This section introduces how to filter the single-cell dataset after running QC metrics or apply subsetting basing on other types of criteria.
Users should enter this section as instructed by the screenshot above.
Here we will take the example PBMC3K dataset as an example. We imported this dataset through the “Data” -> “Import Single Cell Data” tab, by selecting “Import example datasets” first and using the default “PBMC 3K (10X)” option then. We next applied three QC methods: General QC metrics, DecontX, and scDblFinder, with all default parameters. Below we will have the plots as generated by SCTK.
Adding Filters for Cells
To filter by cells, users must click the “Add a
Filter” button in the “Select Cell Filtering
Criteria” panel. A pop-up will appear which asks users to
select by which annotation to filter. Based on that selection, more
input fields will appear for users to specify how they would like to set
the filter.
- If the annotation contains categorical information, mostly presented
by text or TRUE/FALSE values, users will have to select which categories
to keep;
- If the annotation contains numeric values that might stand for
categorical information, users will be asked whether to treat them as
categories with a check-box “Convert to categorical
filter”. If users check this, users will have to select which
categories to keep;
- If users do not want to treat the category-like numeric values in the
condition above, or the annotation contains true numeric values, users
will have to set a valid range of value to keep. For keeping cells with
the value greater than a threshold, check “Greater
than” and input the number; for keeping cells with the value
less than a threshold, check “Less than” and input the
number. Users can also check both threshold for double ended range
setting.
After setting each criterion, users have to click on
“OK” button to save it to the criterion table. Users
can again press “Add a Filter” to add more
criteria.
Adding Filters for features
To filter by features, users must click the “Add a Filter” button in the “Select Feature Filtering Criteria” panel. A pop-up will appear which asks users to set the parameters to filter out features. Features are filtered by specifying at least how many counts a gene should be expressed in at least how many cells. Users must first select a expression matrix from the dropdown menu at top of the pop-up. Then, users have to input the numbers in the following numeric fields as explained. To save the the criterion, users must click “OK”.
Applying Filters
Once users have defined all their filtering criteria, the user must click “Filter” to apply the filters to the single-cell dataset.

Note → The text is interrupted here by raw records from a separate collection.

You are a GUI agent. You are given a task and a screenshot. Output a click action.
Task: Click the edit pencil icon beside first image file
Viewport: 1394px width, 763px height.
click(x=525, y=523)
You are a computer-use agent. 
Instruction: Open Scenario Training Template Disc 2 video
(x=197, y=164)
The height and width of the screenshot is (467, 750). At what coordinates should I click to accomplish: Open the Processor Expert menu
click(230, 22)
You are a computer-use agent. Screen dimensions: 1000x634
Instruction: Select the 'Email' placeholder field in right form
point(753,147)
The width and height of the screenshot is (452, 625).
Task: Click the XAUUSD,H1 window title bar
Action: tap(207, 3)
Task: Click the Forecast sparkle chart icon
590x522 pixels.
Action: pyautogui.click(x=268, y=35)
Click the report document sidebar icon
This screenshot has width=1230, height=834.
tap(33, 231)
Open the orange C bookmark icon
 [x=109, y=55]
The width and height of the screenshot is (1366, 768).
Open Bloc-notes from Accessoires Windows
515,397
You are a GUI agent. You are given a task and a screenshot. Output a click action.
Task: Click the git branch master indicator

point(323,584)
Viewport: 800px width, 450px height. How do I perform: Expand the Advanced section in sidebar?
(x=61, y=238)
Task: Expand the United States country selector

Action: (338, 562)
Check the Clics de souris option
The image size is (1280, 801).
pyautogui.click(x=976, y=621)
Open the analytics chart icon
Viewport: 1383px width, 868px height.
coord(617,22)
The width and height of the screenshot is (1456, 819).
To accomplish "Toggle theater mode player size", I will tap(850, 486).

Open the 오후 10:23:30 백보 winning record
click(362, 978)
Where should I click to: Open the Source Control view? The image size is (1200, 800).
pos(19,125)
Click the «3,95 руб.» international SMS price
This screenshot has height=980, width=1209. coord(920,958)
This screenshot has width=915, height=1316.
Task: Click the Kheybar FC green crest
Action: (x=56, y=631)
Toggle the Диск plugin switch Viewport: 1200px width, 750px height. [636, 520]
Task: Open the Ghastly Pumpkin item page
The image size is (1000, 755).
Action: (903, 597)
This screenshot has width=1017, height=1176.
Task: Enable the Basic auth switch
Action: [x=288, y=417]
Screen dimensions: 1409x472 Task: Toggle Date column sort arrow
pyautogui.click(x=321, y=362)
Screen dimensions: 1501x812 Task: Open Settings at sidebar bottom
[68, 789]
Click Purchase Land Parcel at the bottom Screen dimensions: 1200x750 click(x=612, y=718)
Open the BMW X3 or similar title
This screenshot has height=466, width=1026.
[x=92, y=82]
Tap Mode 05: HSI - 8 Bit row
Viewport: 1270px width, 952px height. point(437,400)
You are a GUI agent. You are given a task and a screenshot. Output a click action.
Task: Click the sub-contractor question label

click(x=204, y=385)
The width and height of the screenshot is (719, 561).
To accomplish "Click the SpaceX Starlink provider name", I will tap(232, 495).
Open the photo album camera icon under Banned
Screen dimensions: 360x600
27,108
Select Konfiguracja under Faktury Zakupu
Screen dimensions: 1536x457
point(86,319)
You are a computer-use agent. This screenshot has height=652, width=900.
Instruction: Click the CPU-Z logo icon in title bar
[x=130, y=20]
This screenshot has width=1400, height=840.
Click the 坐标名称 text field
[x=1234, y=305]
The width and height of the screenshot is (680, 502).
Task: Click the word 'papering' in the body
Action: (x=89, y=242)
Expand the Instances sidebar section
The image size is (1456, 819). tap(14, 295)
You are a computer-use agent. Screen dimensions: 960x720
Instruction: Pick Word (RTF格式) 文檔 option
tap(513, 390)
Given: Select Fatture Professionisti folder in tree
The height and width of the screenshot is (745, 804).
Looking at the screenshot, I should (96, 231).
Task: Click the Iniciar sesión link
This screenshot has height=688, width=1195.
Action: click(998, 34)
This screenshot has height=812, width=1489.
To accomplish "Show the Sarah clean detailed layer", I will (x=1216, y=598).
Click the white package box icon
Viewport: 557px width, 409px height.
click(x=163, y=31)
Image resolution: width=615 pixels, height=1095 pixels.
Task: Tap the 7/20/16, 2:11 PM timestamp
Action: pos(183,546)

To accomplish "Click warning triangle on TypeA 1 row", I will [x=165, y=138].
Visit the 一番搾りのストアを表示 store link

Finally, two tables of the data summary will appear at the bottom for comparing how the filtering works on the dataset.
Single Cell Toolkit (singleCellTK, SCTK) uses SingleCellExperiment
(SCE) object as the basic container of users’ datasets. Users can easily
subset their SCE object with indices inside a suffix bracket.
(e.g. sce[1:10,]
) This documentation will skip this type of
operation.
SCTK provides functions that performs filtering/subsetting basing on
colData
or rowData
, namingly
subsetSCECols()
or subsetSCERows()
,
respectively. Here we will show some examples.
# Get an SCE object
library(singleCellTK)
sce <- importExampleData("pbmc3k")
sce <- runCellQC(sce, algorithms = "QCMetrics")
## Filter cells basing on multiple columns in `colData` at one time
sce <- subsetSCECols(sce, colData = c("sum < 10000", "detected < 2000"))
For the detail of the arguments, please click on the function name to see the reference page.
Furthermore, in terms of subsetting the features, SCTK allows for
various solution. Users can create subset features of dataset with
subsetSCERows()
, by either storing the subset SCE object in
the altExps
slot (returnAsAltExp = TRUE
) or
treating it as another object. For using the set of highly variable
features/genes (HVG), SCTK store the selection with
rowSubset()
(i.e. as a logical vector in
rowData
) instead of having a copy of the subset.